Burnley boss Sean Dyche claims he has been told by “prominent managers” to stop talking about diving because it will affect his career.
Dyche has never hidden his disdain for simulation and was last weekend outspoken on the issue once more when Callum Hudson-Odoi was shown a yellow card for going to ground too easily after a VAR review in Burnley’s 4-2 loss to Chelsea at Turf Moor.
In a radio interview this weekend, the Clarets boss called out “blatant diving” in the Premier League and stated he considers a booking to be insufficient punishment.
Despite suggestions from colleagues that his complaints could have an adverse impact on his future prospects, Dyche plans to stick to his guns.
“We’ve got a meeting coming up with the Premier League and it is one of the talking points, so that could be interesting. I’m not backward in coming forward,” said Dyche.
“I’ve been told by other prominent managers to stop going on about it because it will affect my career.
“I said, ‘Sorry, not my bag’. You have to be true to yourself and able to look at yourself in the mirror.
“A couple of managers said it could affect me. I’m the bad guy, don’t forget.

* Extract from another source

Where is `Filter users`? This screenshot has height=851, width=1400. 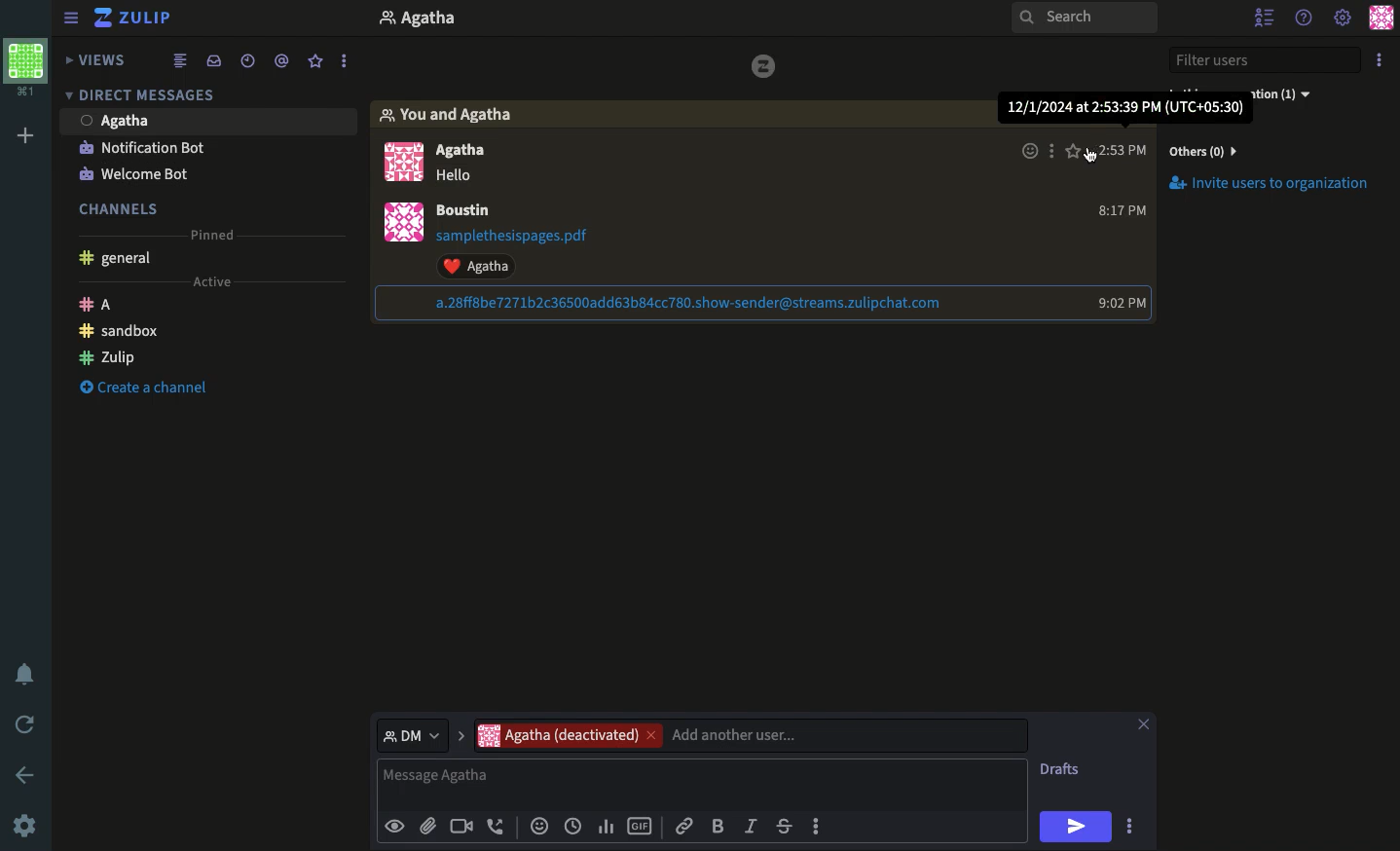
Filter users is located at coordinates (1266, 59).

“But at the end of the day, it was a passing comment over a chat, and I said it wasn’t my thing.”
Dyche has particular concerns about the amount of diving he has seen in youth football.
He said: “Bear in mind I’ve been in football all my life, I’ve watched it all my life, at every age group, from seven, which my lad Max played in, through every age group … and people are going down with nothing wrong with them, and all that.
“And somehow I end up coming out of it the bad guy. I can’t fathom it at all.
“I keep meeting people – unless I only happen to meet the only people who don’t like diving – fans who’ve caned us, but then saying, ‘By the way, you were right though about diving’.
“I don’t know how it happens, people factually diving, feigning injury – which is even worse than diving – and I mention it, and people say I’m making excuses.
“Eh? I’ve been making excuses for five years? How’s that then, we’re still in the Premier League, what excuses am I making?
“They all see it with their own eyes, yet it’s, ‘No, I don’t think so, he touched his earlobe with his breath’. That makes it all right then.
“If your kid cheats at a maths test, do you tell them, ‘Well done’?”